Criticks, attend the Rules which I impart;
They are at least; instructive to the Art:
Mark how Convenience, Strength, and Beauty join:
With these let Harmony of Parts combine.
(p. 18.)
These lines may be construed as the architect's equivalent of Horace's advice for winning applause. But in fact the entire verse paragraph which these lines introduce is simply a paraphrase of Vitruvius (I, iii, 2. Cf. Wotton's remark, "Wel-building hath three Conditions, Commodity, Firmnesse, and Delight").[13] The leap which follows the introduction of these three principles has no precedent in Horace, but it does in Vitruvius, whose De Architectura is notorious for its eccentric organization and abrupt transitions. Immediately following this passage in Vitruvius is his chapter on the "salubrity of sites" (I, iv).

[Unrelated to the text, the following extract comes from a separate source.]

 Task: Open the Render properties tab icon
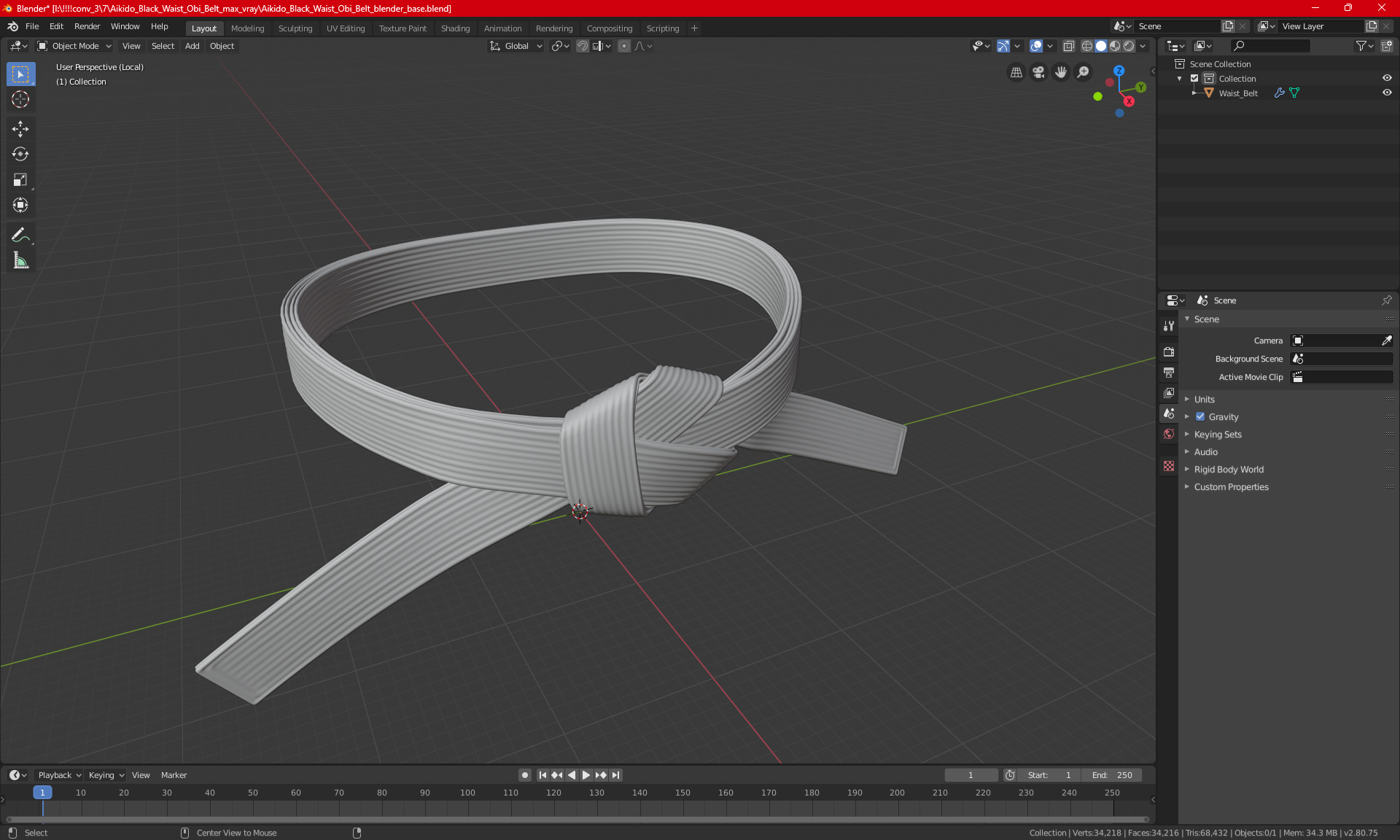[1169, 351]
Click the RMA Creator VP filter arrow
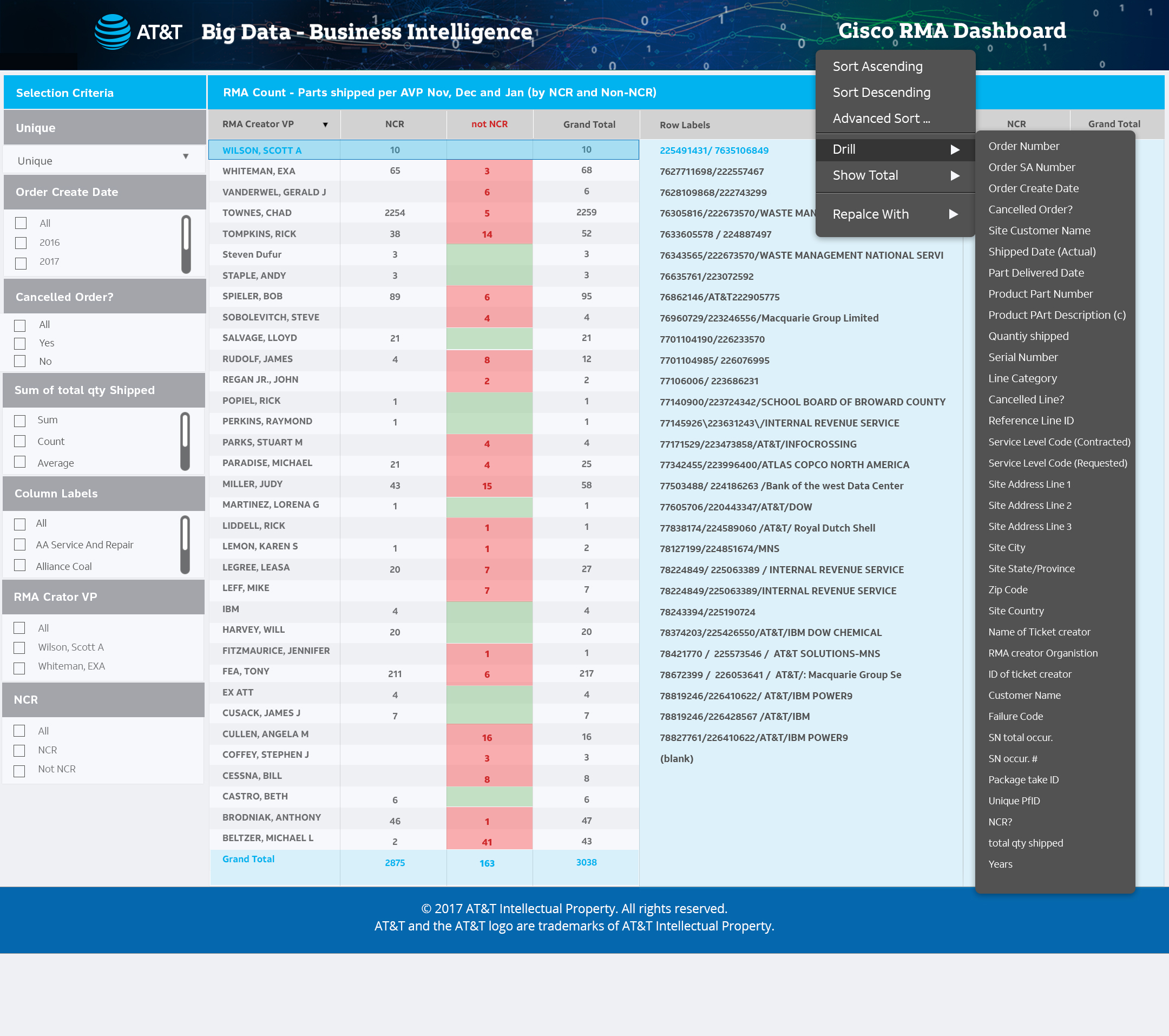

It is ironical that where Gwynn is closest to Vitruvius in one respect he departs most radically from him in another. Vitruvius's attention is almost exclusively on the physical requirements of sites for maintaining men's health and comfort; Gwynn's is on the requirements for maintaining men's psychological well-being. His conceptions of decorum of situation begin with Vitruvius and the Renaissance demands that a site be healthy, that it permit efficient transportation, and that, if possible, it provide raw materials for building, rich lands for crops and pastures, and natural beauty conducive to ease and contemplation. Gwynn emphasizes this last point, building upon perceptions of nature nourished on Thomson's Seasons, and upon a psychology drawn largely from the Earl of Shaftesbury (pp. 19-22). In his earlier Essay on Harmony. As it relates chiefly to Situation in Building he quotes Shaftesbury on the title page, acknowledges his debt to Thomson, and quotes long passages from The Seasons to illustrate various rural "situations."[14] In The Art of Architecture he follows Morris's example in writing his own verse in language imitative of Thomson's (except for one direct quotation, "From the moist Meadow; to the brown-brow'd Hill"). The verbal precision of his poetic epithets, and the analysis of perception which they imply, help to distinguish the sensory, aesthetic, and emotional effects of a wide variety of disparate experiences, and thus make possible the identification of those attributes that guide an architect in choosing a mode appropriate to a site. The perfect fitting of a building to its site, as of the parts to a whole, will result in what Gwynn calls "Ideal Harmony," for it "ariseth from such Numbers, Parts, or Proportions, which may be resolved in the Mind, and ranged together in Order, by Contemplation."[15]
For Gwynn such harmony still has quite clear religious and moral implications, although he does not, like Morris, attribute to it a specifically religious function. Yet since the rules are supposedly based upon natural laws, violations of them betray a failure to appreciate divine harmony, the highest object of human contemplation. This accounts for the indignation Gwynn reveals in attacking mad architects and patrons at the end of the poem, even if it also reveals his obtuseness in failing to perceive the causes of his outrage. But, then, Gwynn was no Alexander Pope, either as a poet or as a thinker.[16]